Deputy Premier Dr. Kedrick Pickering said it’s up to legislators to keep the power of the recovery agency in check.
“This is ultimately our responsibility to ensure that the Recovery and Development Agency acts as an agency of the government and not as an agency unto itself,” he said.
At the end of the lengthy debate, Premier Dr. Orlando Smith insisted that the agency will be a force for good in the territory.
“Most [lawmakers] are really accepting reality that this government, this country, has to recover and this is one way — through the RDA, through the systems of the RDA — that the recovery would take place,” he said.
Of the approximately $581 million the recovery plan lays out, about $227 million will go towards “human and social services,” $223 million to “infrastructure,” $79 million to “governance,” $35 million to “business and economy,” and $18 million to “natural resources and climate change.”
In the second appendix of the latest public document, various projects, programmes and initiatives are listed under the five sectors, along with rough dollar amounts.
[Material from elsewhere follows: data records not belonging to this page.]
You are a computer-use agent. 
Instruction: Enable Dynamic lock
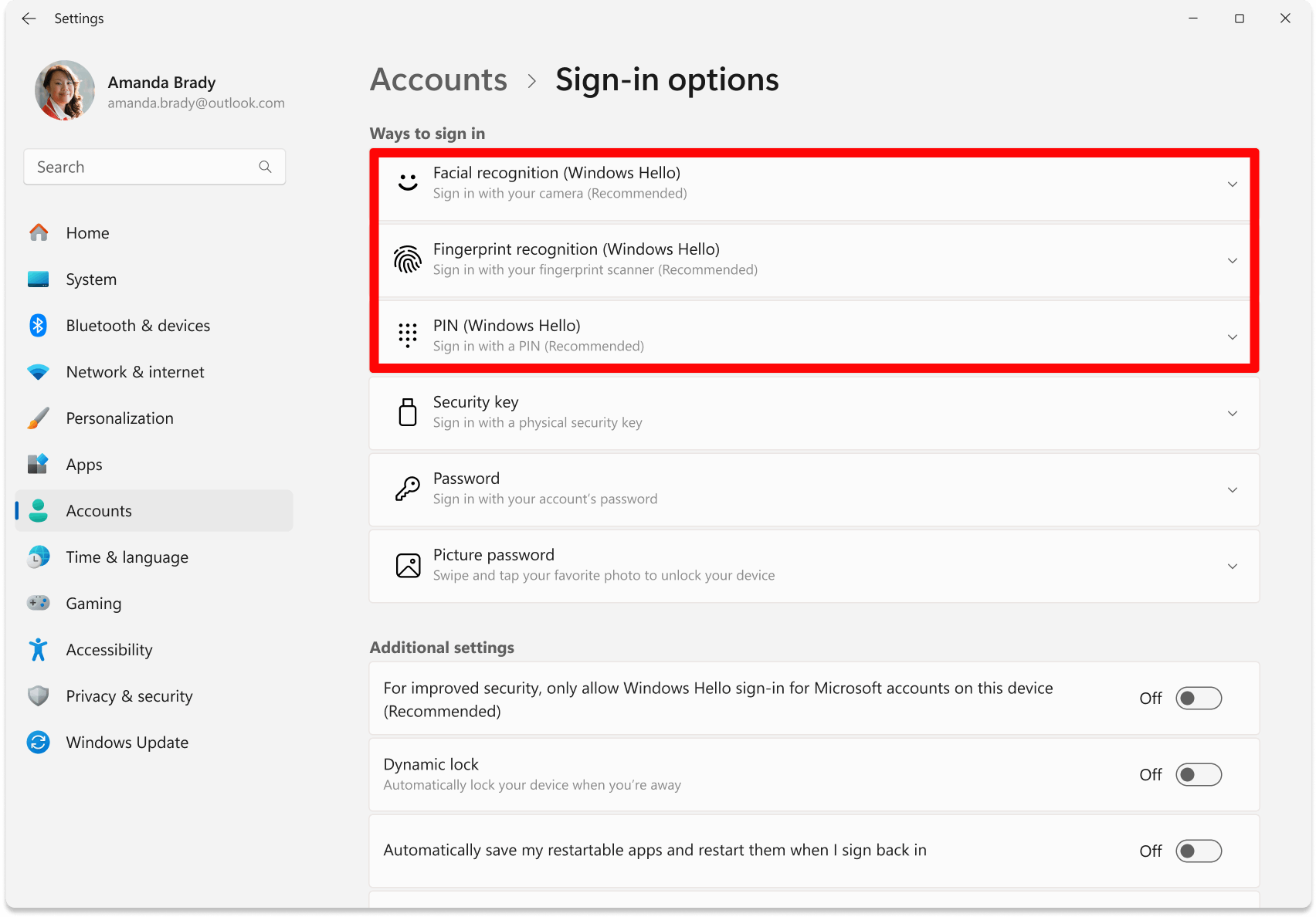(1198, 775)
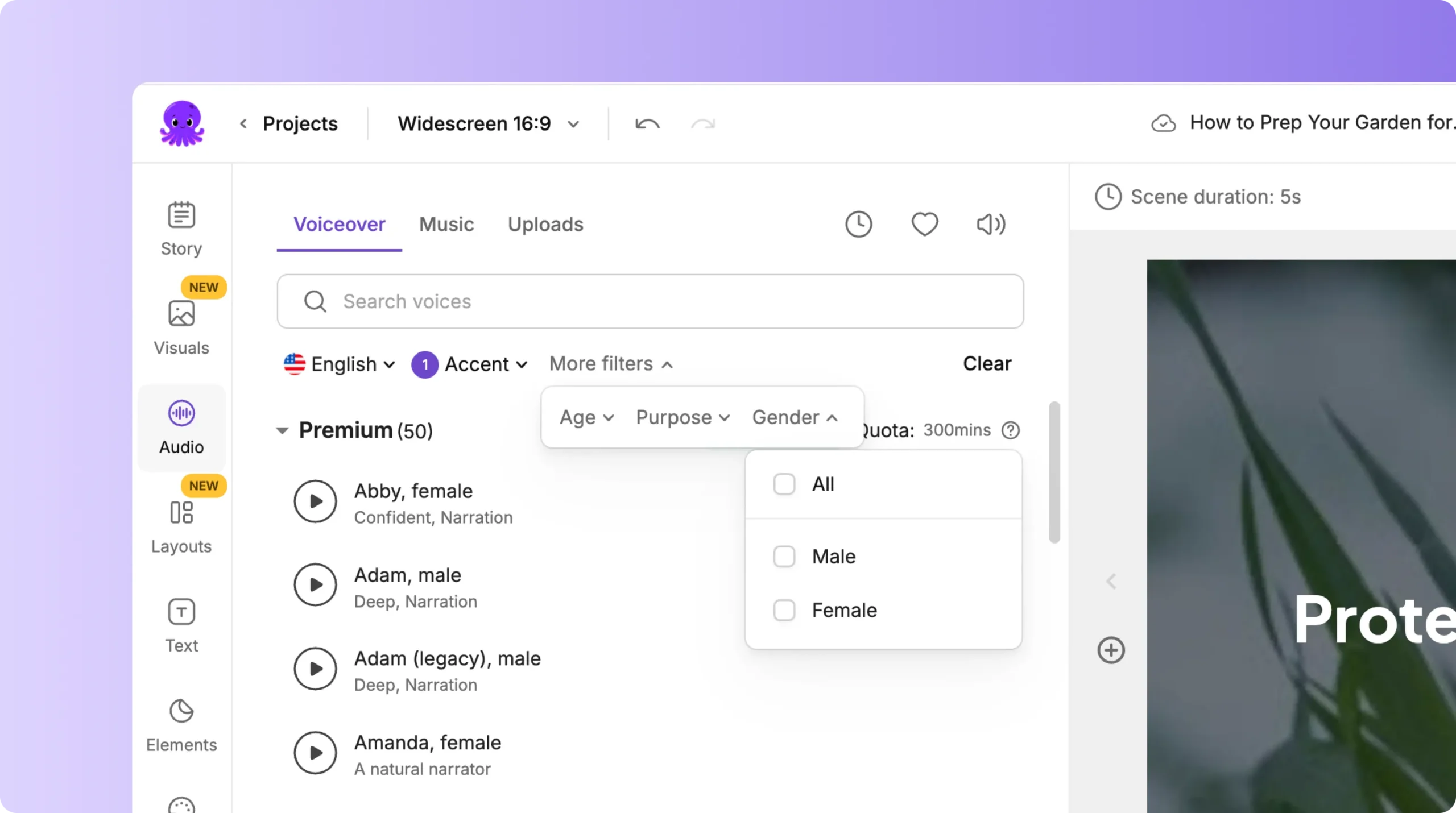The height and width of the screenshot is (813, 1456).
Task: Open the Elements panel in the sidebar
Action: [181, 725]
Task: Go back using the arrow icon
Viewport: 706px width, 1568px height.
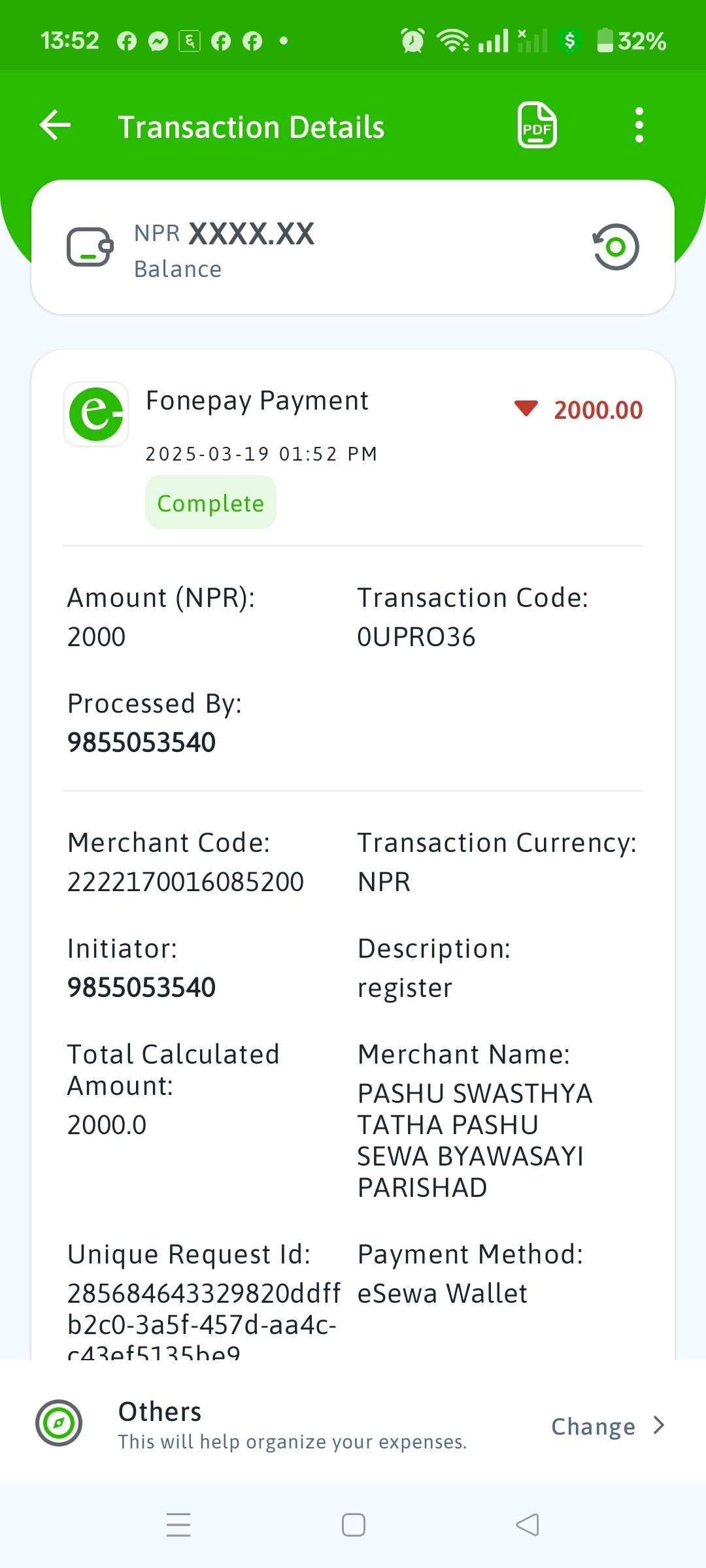Action: (56, 125)
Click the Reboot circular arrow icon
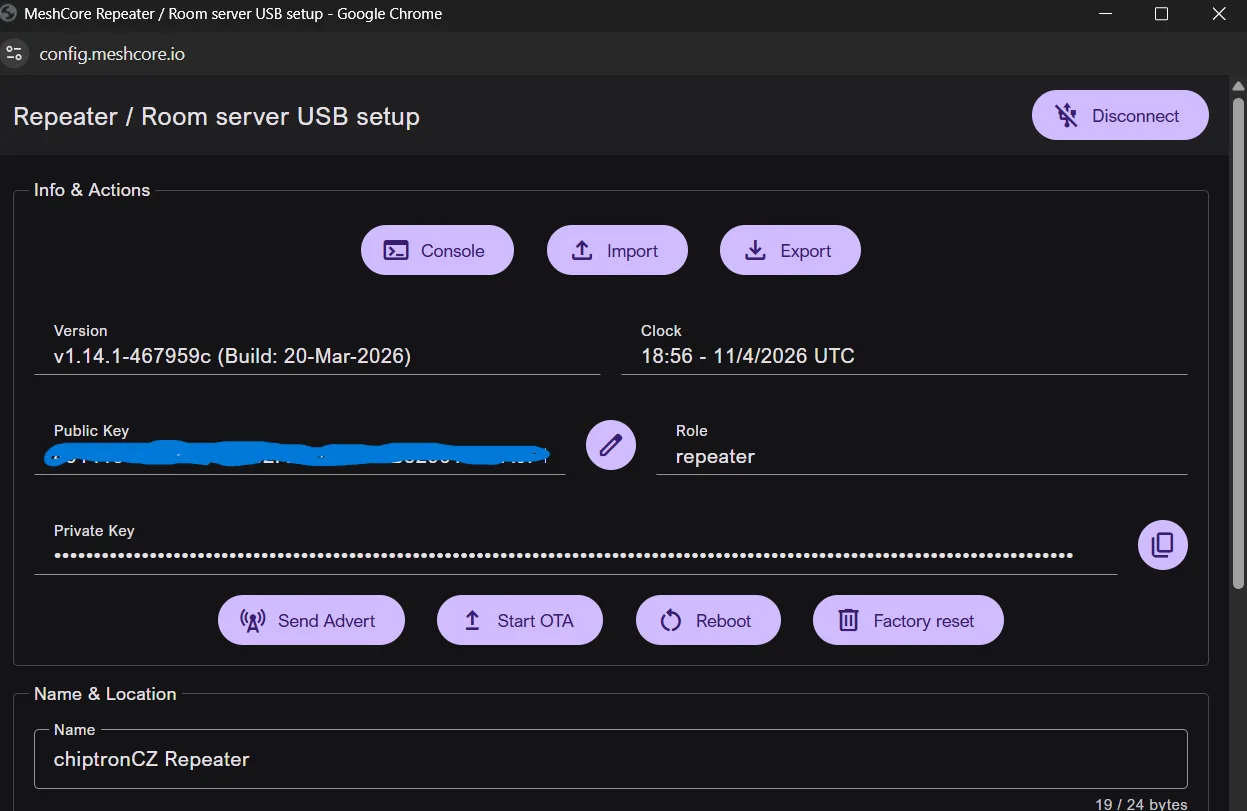This screenshot has width=1247, height=811. 671,621
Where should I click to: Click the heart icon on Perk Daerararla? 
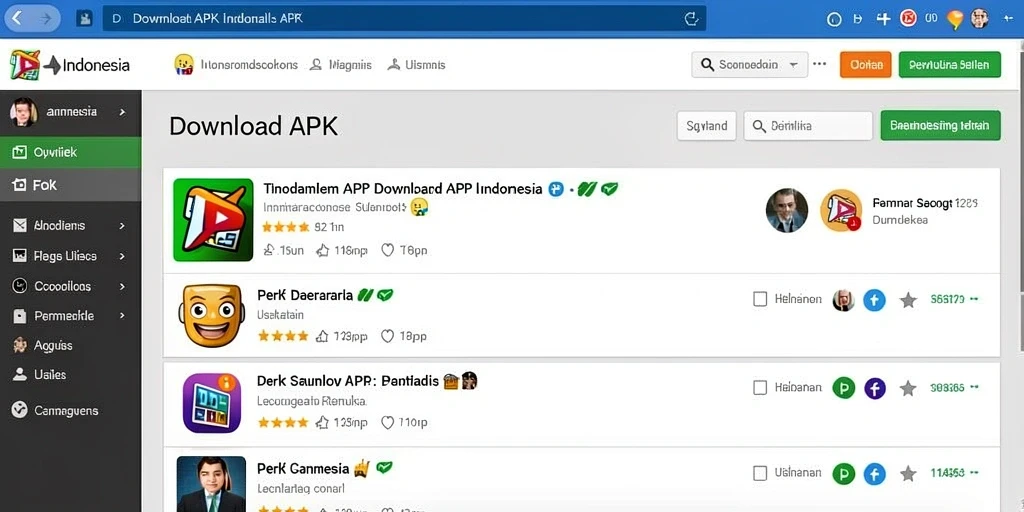[387, 336]
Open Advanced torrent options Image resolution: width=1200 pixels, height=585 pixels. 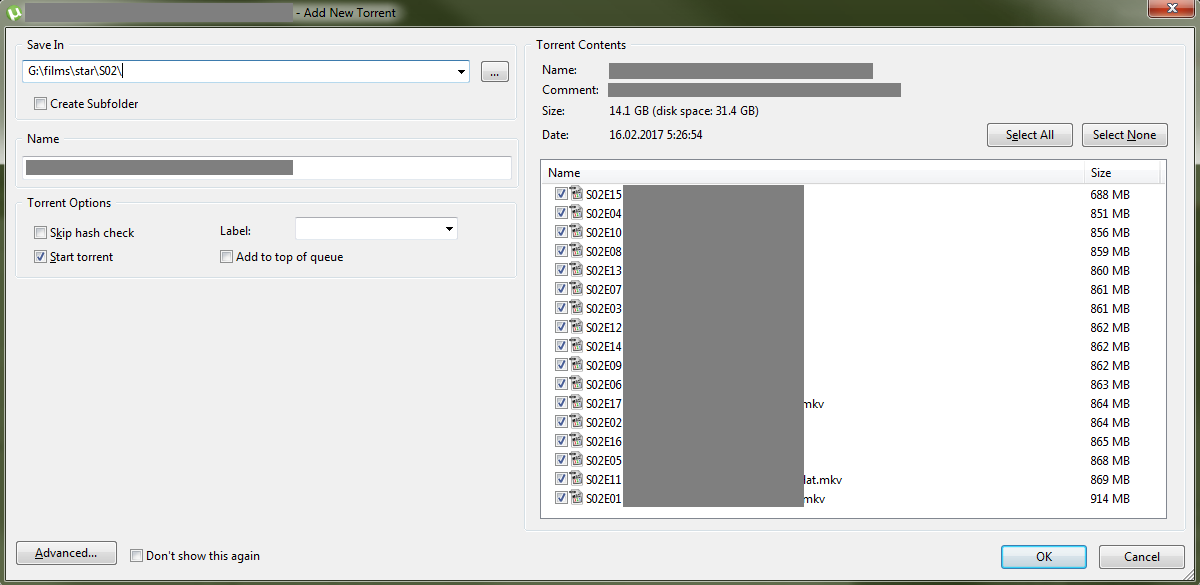[x=65, y=552]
Not all projects under the plan’s jurisdiction are included in that monetary breakdown.
More projects — over 300 total — are listed in the back of the plan and range in specificity, though they do not include estimated costs.
Earlier this month, Cabinet also approved various principles to include in forthcoming regulations for the Recovery and Development Agency Act:
• a framework for interactions between the agency and government ministries;
• a requirement that the threshold for international bidding be set at $2 million;
• guidelines for procurement;
• a requirement for Cabinet to set out three-year priorities (and re-assess those priorities on an annual basis) and an annual letter of expectations for the RDA’s development;
• a requirement that the RDA develop an implementation schedule; and
• a stipulation that the lead minister can convene a committee of the HOA to discuss any aspects of the RDA’s implementation schedule and budget.
Cabinet also agreed that regulations should be developed “expeditiously” and submitted for Cabinet’s decision by Nov. 30.